The first part of this thesis focuses on the first perspective, that is, maximizing the overall recommendation accuracy. This accuracy is usually evaluated with some useroriented metric tailored to the recommendation scenario, but because recommendation is usually treated as a machine learning problem, recommendation models are trained to maximize some other generic criteria that does not necessarily align with the criteria ultimately captured by the user-oriented evaluation metric. Recent research aims at bridging this gap between training and evaluation via direct ranking optimization, but still assumes that the metric used for evaluation should also be the metric used for training. We challenge this assumption, mainly because some metrics are more informative than others.

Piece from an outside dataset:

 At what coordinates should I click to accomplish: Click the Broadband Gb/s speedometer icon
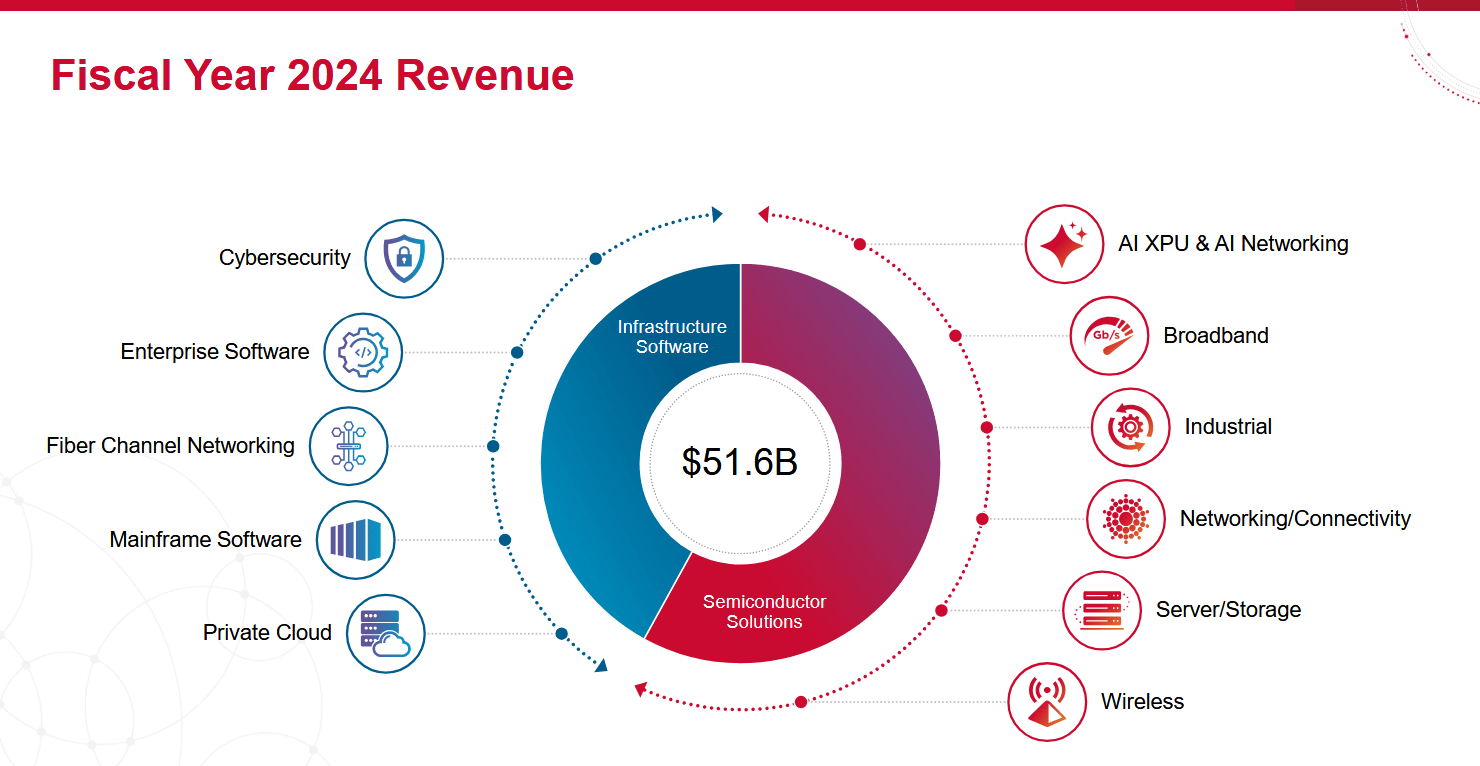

Indeed, we show that models trained via the optimization of a loss inspired by Rank-Biased Precision (RBP) tend to yield higher accuracy, even when accuracy is measured with metrics other than RBP. However, the superiority of this RBP-inspired loss stems from further benefiting users who are already well-served, rather than helping those who are not.
This observation inspires the second part of this thesis, where our focus turns to helping non-mainstream users. These are users who are difficult to recommend to either because there is not enough data to model them, or because they have niche taste and thus few similar users to look at when recommending in a collaborative way. These differences in mainstreamness introduce a bias reflected in an accuracy gap between users or user groups, which we try to narrow.
Our first effort consists in using side data, beyond the user-item interaction matrix, so that users and items are better represented in the recommendation model. This will be of benefit specially for the non-mainstream users, for which the user-item matrix alone is ineffective. We propose Neural AutoEncoder Collaborative Filtering (NAECF), an adversarial learning architecture that, in addition to maximizing the recommendation accuracy, leverages side data to preserve the intrinsic properties of users and items. We experiment with review texts as side data, and show that NAECF leads to better recommendations specially for non-mainstream users, while at the same time there is a marginal loss for the mainstream ones.
Our second effort consists in explicitly signaling to the training process what users it should focus on, that is, the non-mainstream ones. In particular, we propose a mechanism based on cost-sensitive learning that weighs users according to their mainstreamness, so that they get more attention during training. Here we argue for not quantifying mainstreamness directly, but rather its effect, and therefore weigh users depending on how well they are served by a vanilla recommendation model. The result is a recommendation model tailored to non-mainstream users, that narrows the accuracy gap, and again at negligible cost to the mainstream users.